Please render every line of the data below as a Markdown table with the columns Row and Line text, numbering each row and skipping blank lines. Leave the pictures out of the table.

Data records:
[Begin]
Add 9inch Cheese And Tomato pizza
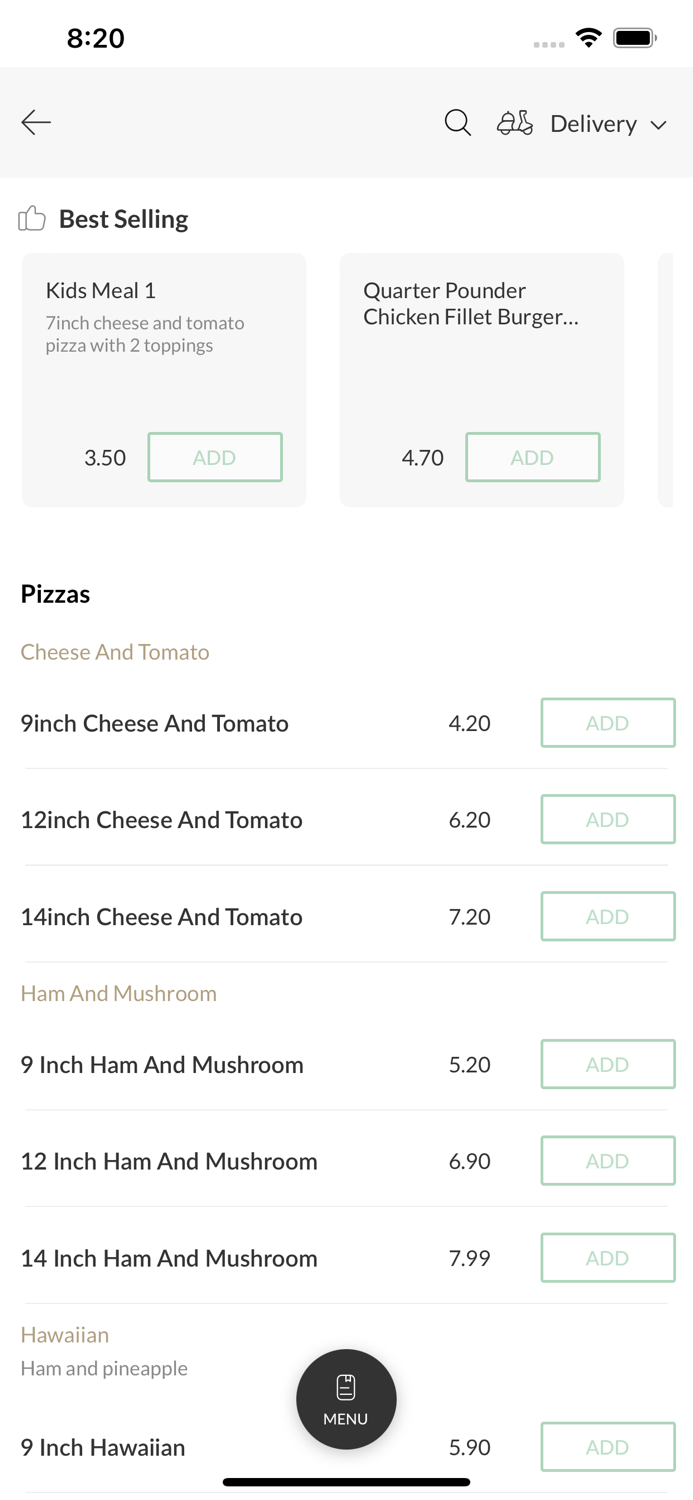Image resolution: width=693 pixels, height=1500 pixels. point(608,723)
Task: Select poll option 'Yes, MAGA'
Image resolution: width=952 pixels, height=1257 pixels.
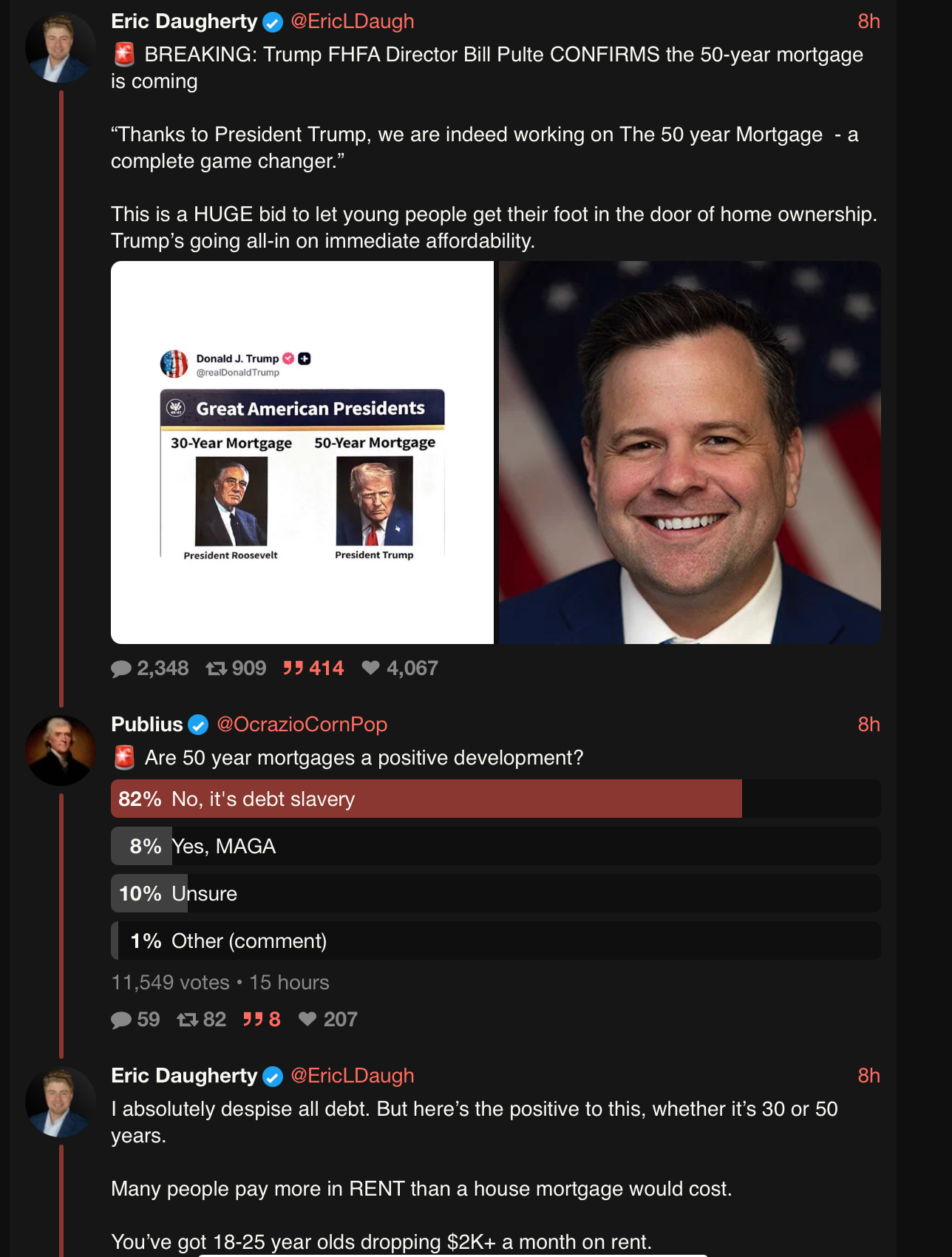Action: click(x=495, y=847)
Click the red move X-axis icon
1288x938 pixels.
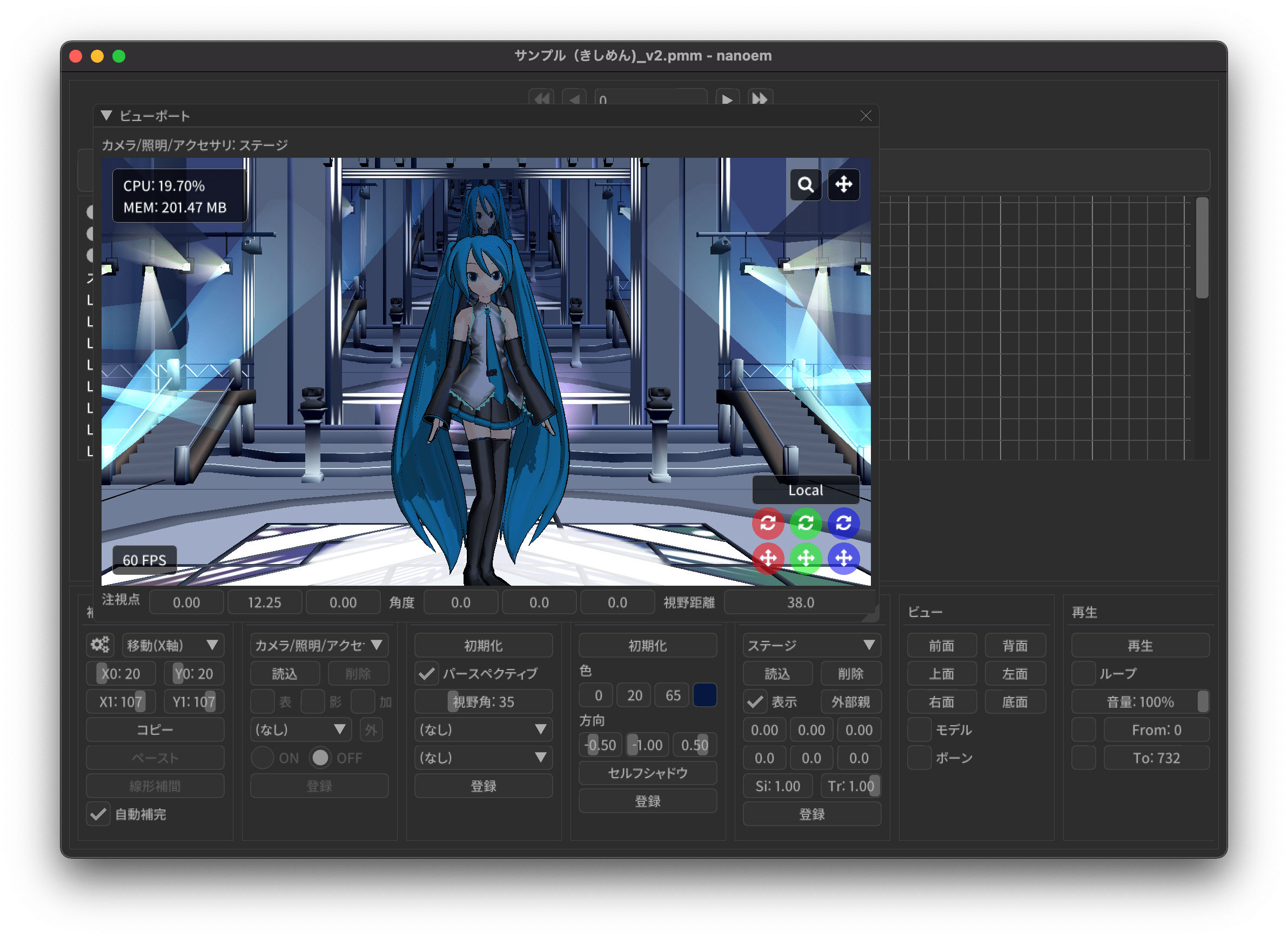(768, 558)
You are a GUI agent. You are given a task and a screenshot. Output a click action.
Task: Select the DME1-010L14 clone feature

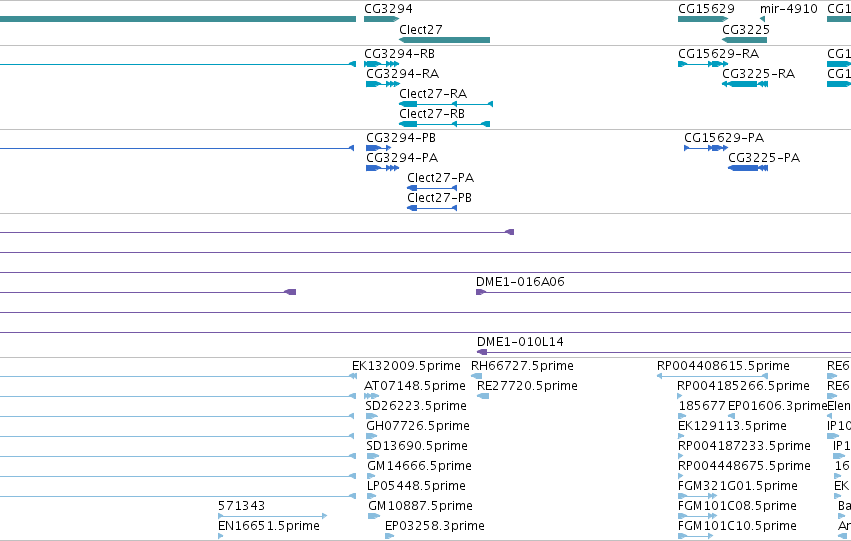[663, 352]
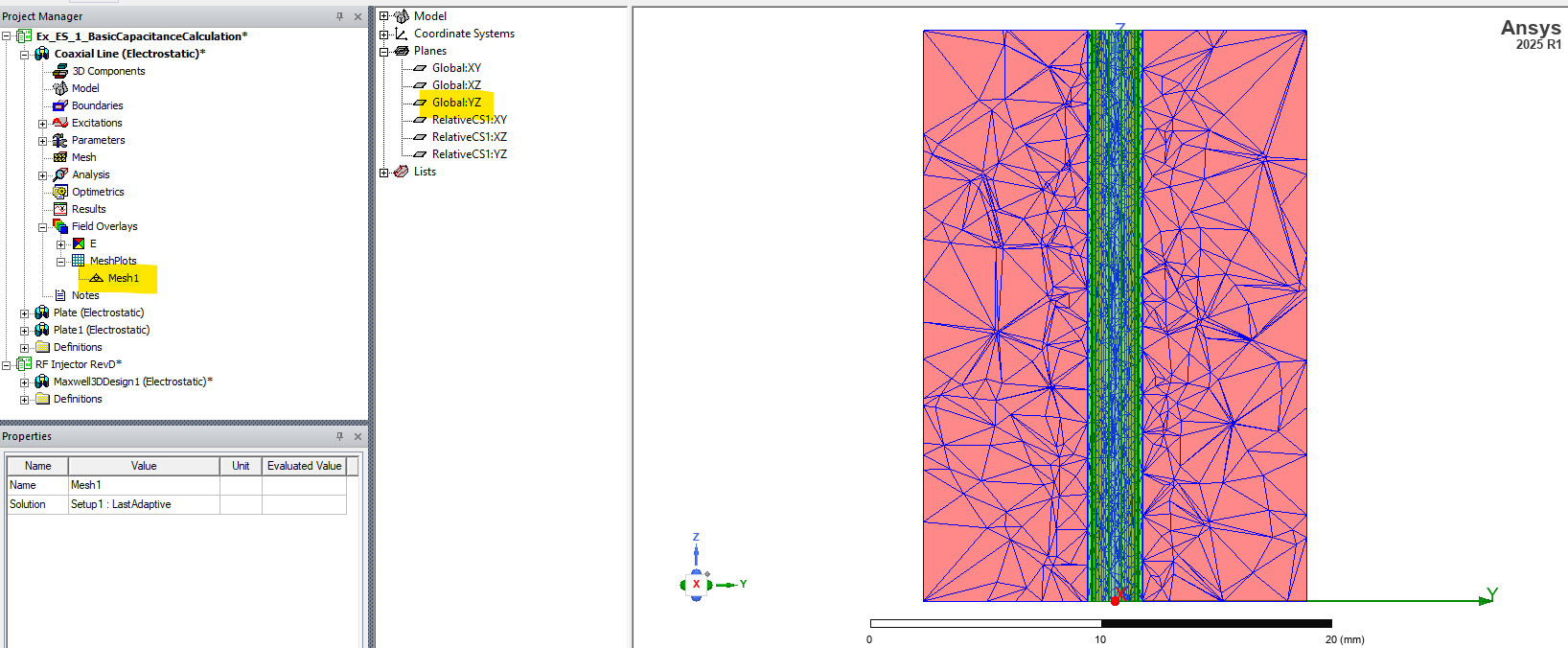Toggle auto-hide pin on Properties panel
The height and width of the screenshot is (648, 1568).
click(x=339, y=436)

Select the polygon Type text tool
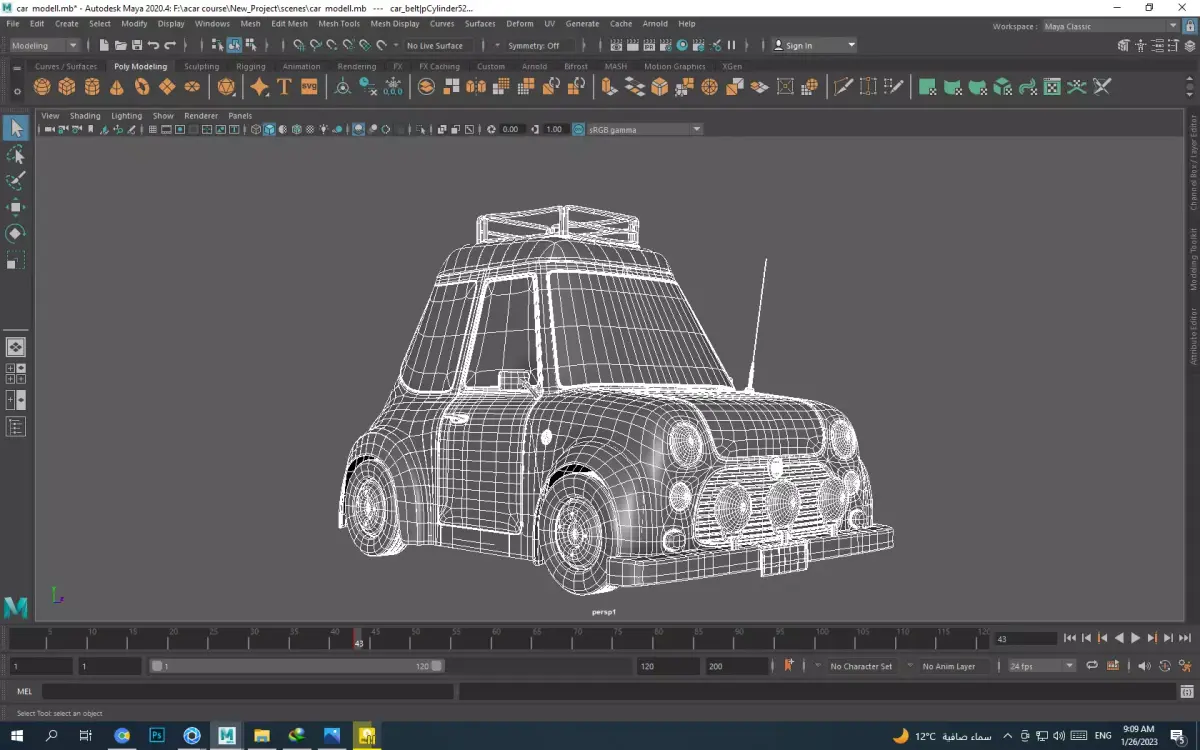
[End]
SOLVED PROBLEM:
| Row | Line text |
|---|---|
| 1 | Add 9inch Cheese And Tomato pizza |
| 2 | Image resolution: width=693 pixels, height=1500 pixels. point(608,723) |
| 3 | Task: Select poll option 'Yes, MAGA' |
| 4 | Image resolution: width=952 pixels, height=1257 pixels. |
| 5 | Action: click(x=495, y=847) |
| 6 | Click the red move X-axis icon |
| 7 | 1288x938 pixels. |
| 8 | (768, 558) |
| 9 | You are a GUI agent. You are given a task and a screenshot. Output a click action. |
| 10 | Task: Select the DME1-010L14 clone feature |
| 11 | [663, 352] |
| 12 | Toggle auto-hide pin on Properties panel |
| 13 | The height and width of the screenshot is (648, 1568). |
| 14 | click(x=339, y=436) |
| 15 | Select the polygon Type text tool |